Why am I writing this?

I’m probably not alone in the fact that there have been a few events in my life that so drastically altered the course that there is no denying their significance. These stand out head and shoulders above other moments in that I can say with no insincerity that nothing was the same again.

Although I do not want to sensationalize the anniversary of the end of the relationship that I thought would be my last, I am aware that this date is approaching. I am determined to view it not as an ending but a new beginning thus exercising my choice to frame the present in the way that best suits and empowers me.

But still, I can’t help but reflect.

The night he left was one of the longest of my life. I couldn’t sleep. I didn’t know what to feel. I was in shock. We’d spent almost every day of 8 years together and I didn’t know what to do. We were really truly codependent and I was already feeling withdrawal.

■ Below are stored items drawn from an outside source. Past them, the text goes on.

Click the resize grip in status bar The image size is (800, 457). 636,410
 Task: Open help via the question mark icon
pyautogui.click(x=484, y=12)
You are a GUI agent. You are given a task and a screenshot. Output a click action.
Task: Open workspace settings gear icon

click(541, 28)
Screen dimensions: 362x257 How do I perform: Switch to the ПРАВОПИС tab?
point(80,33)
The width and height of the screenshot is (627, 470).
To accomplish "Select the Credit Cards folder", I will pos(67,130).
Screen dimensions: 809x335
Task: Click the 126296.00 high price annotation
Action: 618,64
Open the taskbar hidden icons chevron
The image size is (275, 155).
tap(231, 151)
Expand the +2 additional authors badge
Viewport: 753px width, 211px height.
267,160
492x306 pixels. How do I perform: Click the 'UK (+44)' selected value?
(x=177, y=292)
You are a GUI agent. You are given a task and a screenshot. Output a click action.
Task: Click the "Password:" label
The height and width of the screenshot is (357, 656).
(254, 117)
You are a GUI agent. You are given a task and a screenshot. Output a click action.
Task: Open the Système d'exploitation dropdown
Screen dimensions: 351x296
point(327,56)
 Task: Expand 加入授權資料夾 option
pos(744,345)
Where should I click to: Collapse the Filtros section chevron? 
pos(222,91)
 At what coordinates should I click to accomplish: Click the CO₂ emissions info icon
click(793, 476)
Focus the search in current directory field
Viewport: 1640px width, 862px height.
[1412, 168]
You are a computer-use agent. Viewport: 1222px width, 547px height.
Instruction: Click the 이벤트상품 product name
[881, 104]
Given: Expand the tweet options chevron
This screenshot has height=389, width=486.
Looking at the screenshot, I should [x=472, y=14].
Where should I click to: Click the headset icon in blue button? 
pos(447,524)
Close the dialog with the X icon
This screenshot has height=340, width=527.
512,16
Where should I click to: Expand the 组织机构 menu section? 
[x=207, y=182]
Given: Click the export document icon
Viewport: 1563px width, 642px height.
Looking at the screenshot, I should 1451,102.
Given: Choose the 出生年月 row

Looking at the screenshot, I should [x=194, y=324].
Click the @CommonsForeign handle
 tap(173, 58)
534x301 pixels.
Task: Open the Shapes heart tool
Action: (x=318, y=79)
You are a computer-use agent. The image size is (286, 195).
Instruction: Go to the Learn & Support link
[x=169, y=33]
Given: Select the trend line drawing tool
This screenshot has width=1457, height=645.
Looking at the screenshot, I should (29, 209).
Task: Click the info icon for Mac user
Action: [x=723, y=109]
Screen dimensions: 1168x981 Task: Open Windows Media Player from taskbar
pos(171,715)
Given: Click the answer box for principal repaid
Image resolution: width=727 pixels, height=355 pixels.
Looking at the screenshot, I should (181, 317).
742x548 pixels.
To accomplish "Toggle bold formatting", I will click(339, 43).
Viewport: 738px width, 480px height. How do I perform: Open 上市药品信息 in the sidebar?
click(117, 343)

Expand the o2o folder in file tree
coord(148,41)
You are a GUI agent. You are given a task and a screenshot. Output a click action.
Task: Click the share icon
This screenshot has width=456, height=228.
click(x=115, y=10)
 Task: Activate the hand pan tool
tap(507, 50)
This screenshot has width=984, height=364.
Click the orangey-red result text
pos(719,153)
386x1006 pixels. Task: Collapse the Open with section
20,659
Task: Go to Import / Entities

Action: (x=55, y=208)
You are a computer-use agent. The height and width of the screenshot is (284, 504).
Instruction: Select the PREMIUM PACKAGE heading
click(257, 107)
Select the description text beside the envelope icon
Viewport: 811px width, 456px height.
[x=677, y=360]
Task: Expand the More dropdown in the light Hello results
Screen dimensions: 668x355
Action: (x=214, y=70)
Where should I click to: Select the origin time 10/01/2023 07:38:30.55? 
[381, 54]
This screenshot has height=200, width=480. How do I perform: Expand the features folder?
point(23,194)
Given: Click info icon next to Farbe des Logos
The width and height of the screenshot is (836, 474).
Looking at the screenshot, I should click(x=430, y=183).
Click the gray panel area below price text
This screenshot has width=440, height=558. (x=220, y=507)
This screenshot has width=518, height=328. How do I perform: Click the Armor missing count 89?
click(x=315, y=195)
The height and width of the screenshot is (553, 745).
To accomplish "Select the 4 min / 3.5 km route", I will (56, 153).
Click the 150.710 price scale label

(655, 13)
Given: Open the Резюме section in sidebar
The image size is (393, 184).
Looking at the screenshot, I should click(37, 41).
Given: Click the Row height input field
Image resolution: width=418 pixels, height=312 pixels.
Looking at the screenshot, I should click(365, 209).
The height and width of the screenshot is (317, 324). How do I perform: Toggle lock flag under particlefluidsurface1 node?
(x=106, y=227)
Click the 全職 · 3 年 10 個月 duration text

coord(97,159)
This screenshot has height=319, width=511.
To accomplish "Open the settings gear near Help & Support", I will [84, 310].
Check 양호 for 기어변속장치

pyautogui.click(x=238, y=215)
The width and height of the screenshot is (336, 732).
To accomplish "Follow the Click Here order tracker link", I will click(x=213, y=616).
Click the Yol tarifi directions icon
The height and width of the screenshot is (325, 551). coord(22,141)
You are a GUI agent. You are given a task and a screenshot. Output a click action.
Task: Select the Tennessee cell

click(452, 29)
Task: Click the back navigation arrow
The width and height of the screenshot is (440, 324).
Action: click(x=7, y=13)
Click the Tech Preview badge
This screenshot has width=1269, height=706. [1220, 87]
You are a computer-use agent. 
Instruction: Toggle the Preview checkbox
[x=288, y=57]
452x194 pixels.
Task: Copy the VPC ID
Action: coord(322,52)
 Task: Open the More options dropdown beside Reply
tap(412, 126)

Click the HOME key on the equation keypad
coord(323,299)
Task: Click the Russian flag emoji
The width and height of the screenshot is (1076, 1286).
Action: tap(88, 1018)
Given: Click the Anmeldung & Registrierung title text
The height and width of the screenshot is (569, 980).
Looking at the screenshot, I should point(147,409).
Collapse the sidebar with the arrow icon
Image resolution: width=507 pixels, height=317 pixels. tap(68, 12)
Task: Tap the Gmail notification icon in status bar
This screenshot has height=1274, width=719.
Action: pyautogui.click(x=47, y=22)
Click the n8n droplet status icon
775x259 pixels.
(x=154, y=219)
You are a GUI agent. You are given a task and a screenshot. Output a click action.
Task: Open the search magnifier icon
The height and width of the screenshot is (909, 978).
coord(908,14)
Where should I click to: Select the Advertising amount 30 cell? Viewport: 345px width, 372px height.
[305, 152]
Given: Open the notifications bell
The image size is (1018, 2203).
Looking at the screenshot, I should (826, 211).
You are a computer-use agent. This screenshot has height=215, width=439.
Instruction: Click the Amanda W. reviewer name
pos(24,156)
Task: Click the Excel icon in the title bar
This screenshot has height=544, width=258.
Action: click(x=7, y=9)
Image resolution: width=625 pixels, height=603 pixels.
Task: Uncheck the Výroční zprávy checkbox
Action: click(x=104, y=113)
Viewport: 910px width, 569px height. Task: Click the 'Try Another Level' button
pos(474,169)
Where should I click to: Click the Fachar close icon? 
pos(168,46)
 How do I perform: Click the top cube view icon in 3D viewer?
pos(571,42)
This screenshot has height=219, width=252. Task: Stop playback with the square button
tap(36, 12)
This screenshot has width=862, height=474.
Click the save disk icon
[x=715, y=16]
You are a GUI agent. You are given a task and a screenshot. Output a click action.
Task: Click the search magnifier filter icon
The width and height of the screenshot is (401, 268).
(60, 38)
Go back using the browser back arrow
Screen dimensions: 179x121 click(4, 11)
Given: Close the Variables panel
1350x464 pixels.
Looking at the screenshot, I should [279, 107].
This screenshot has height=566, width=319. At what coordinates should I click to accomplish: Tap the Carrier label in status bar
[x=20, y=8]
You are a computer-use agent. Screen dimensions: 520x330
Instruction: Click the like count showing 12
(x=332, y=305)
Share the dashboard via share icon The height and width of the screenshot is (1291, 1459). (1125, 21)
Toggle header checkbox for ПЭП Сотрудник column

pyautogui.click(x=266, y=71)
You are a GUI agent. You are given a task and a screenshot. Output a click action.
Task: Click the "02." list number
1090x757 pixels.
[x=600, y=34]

I stayed up all night researching addiction, reading blogs and watching YouTube and Ted Talk videos about people, their addictions and their relationships with addicts. Until I stumbled on this video:

That night I must have watched this video a half a dozen times in a row. I didn’t want to believe that there would be no reconciliation in my case but something about Stacey’s story made me feel better. She is intelligent, poised, and insightful. She isn’t stupid or pathetic (like I felt) and she has a similar story. I liked that she offered her experience in a way that was honest, open, and vulnerable. She owned it in a way I couldn’t imagine after so many years hiding.

In my loneliness, shame, and self-loathing Stacey gave me hope.

I didn’t do anything with what she shared immediately but I kept revisiting this video over the weeks that followed and eventually, when I was ready, I did get help. Stacey gave me a lifeline. She opened an empathic space and presented me the opportunity to find my own way. If you ever read this: thank you, Stacey! You da bomb.

Truthfully, I don’t believe there is a perfect formula to fix this kind of pain. I think we all create our own recovery programs and I’m not going to judge you if your process is different from mine. One author recommended (I can’t recall which, sorry) that we treat recovery like a buffet and sample all the available strategies and information but only go back for more of what “tastes” good. We will all get there in our own time with patience, acceptance, and understanding.

It is my hope that my story can help hold an empathic space open for someone else who feels as low and hopeless as I did. I also hope that through owning my story and writing about it I will be able to own the ending and make a better one than I would have ever considered for myself in the past.

I don’t know you but I sincerely hope that you don’t give up. You didn’t deserve what happened to you and we both know you are doing the absolute best you can to make it better. Wherever you are right now is exactly where you need to be to get where you are going. You are worthy and deserving of love, peace and happiness.